I saggi contenuti in questo volume sono stati scritti nel corso di trenta anni. Da qui la tripartizione dell’indice: Anni Ottanta, Anni Novanta, Nel Duemila.
Vengono alla luce nella parte terminale del Novecento, ma sono rivolti anche al tempo precedente. In questo senso costituiscono un viaggio all’interno della storia letteraria del Novecento in compagnia della generazione di scrittori che viene qui indicata come la generazione dei nostri antenati.
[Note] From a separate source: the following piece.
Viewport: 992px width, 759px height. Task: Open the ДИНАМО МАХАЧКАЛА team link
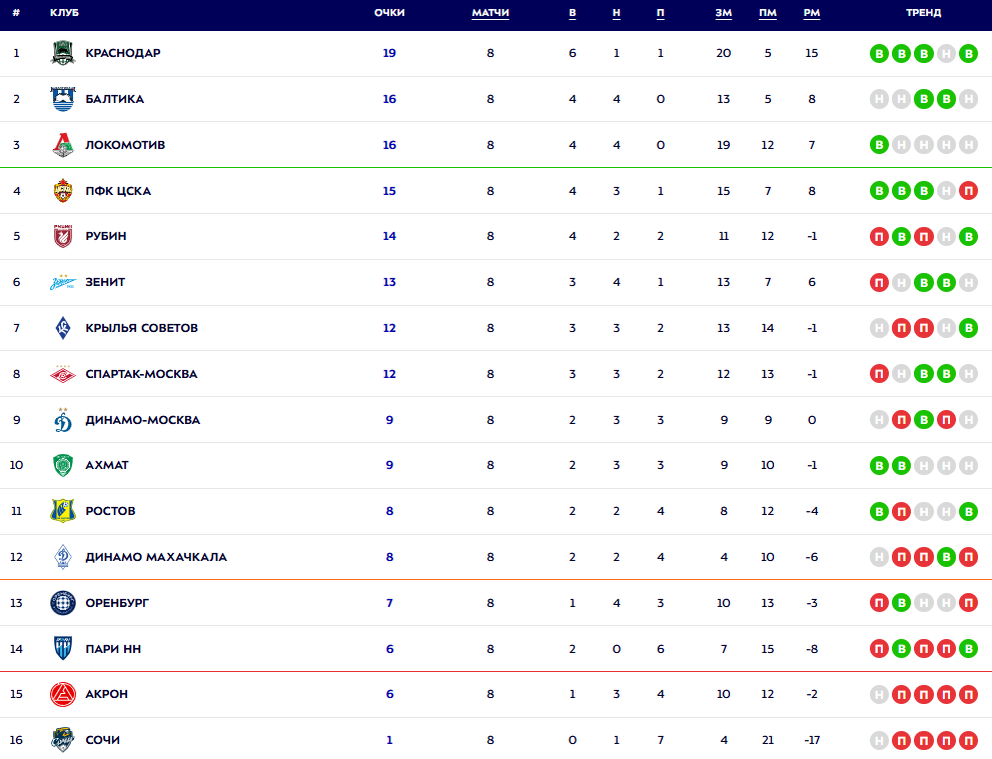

La voce degli antenati, è noto, può continuare a parlarci oppure essere ignorata, e consegnata a un tempo ritenuto irrimediabilmente passato. Nati tra le due guerre mondiali, a volte nello stesso anno in cui nacque il fascismo, gli scrittori che appartengono alla generazione degli antenati «ebbero – come scrive Silvio Perrella nell’introduzione – la possibilità di essere giovani donne e uomini in un momento in cui l’Italia da monarchica diventava repubblicana e sembrava lasciarsi alle spalle il retaggio del precedente regime. Chi in un modo chi in un altro contribuì, sia pure indirettamente, a scrivere la Costituzione, che ancora oggi è considerata una delle poche leggi italiane che non siano dettate dai soliti e italici azzeccagarbugli».
Perciò rappresentano «per ragioni insieme storiche e anagrafiche l’ultima generazione dei padri e delle madri. Quelle che vennero dopo, distanziate anche di pochissimi anni, furono invece le generazioni dei figli. Figli e figli dei figli».
Le pagine di questo libro sono state scritte precisamente perché all’orecchio dei figli, e dei figli dei figli, risuonino ancora gli addii, i fischi nel buio e i cenni della generazione degli antenati. I cenni di Calvino che «vuol leggere il mondo non scritto»; di Parise che «prova a leggere la vita così com’è»; di Pasolini che «legge la mutazione antropologica degli italiani»; di Anna Maria Ortese che «legge il “corpo celeste”»; di La Capria che «legge se stesso come se fosse un altro». Emblemi di un mondo che sembra lontano, ma che, senza la sua conoscenza, può trasformarsi in «una pagina bianca deserta di segni significativi, una pagina illeggibile e triste».